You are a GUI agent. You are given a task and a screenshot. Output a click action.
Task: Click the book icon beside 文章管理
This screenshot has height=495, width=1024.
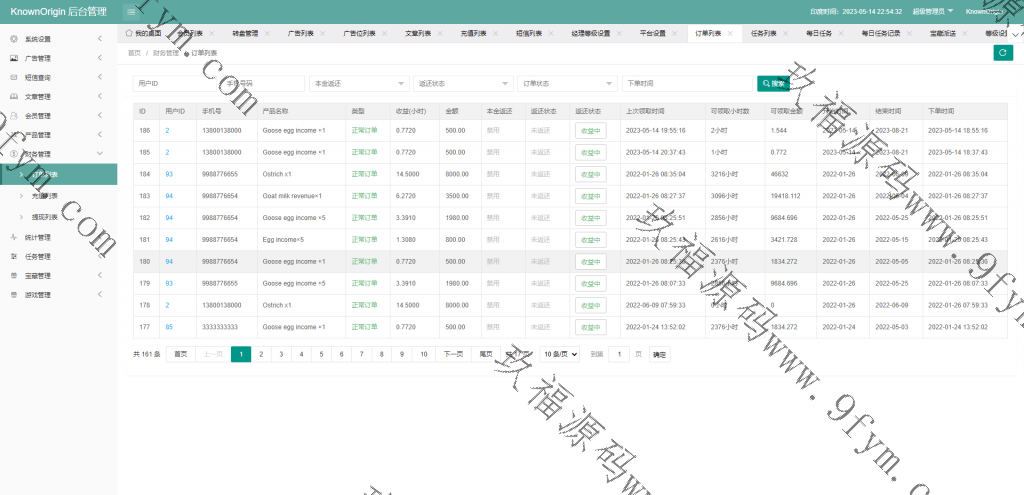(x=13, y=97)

++++++++++

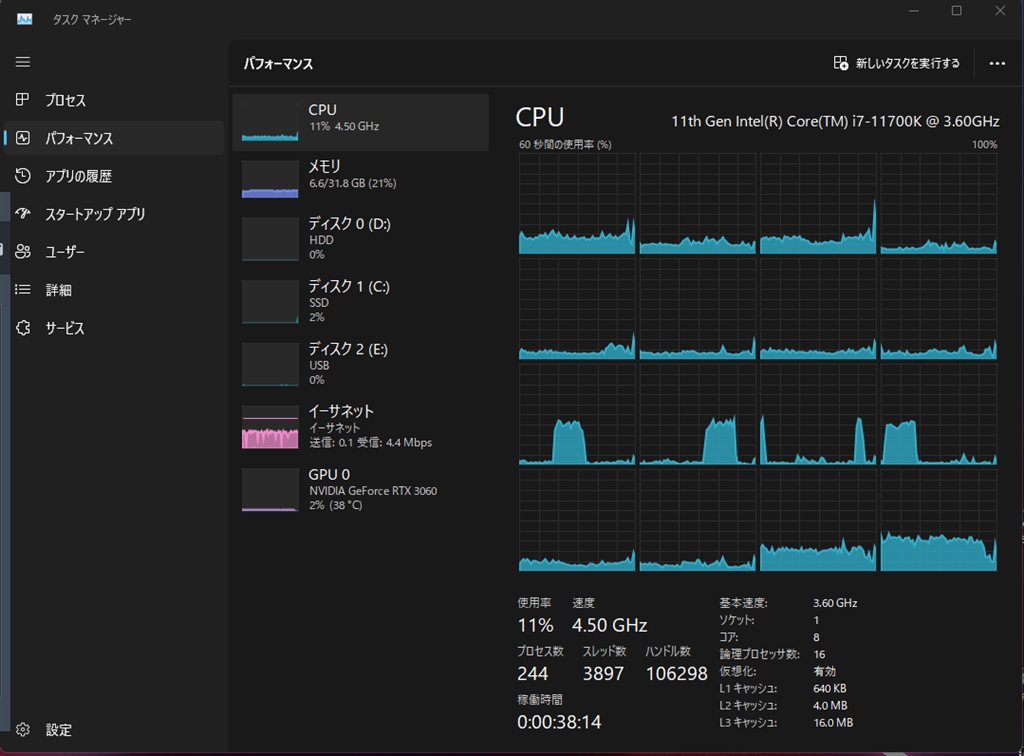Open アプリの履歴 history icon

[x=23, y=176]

++++++++++

Exercise brief:
Rewrite the records as a numbered list, beginning at the line that contains "You are a GUI" and ending after the line that contains "(x=13, y=97)", with blank lines omitted. Leave the pictures out of the answer.

Output of the exercise:
1. You are a GUI agent. You are given a task and a screenshot. Output a click action.
2. Task: Click the book icon beside 文章管理
3. This screenshot has height=495, width=1024.
4. (x=13, y=97)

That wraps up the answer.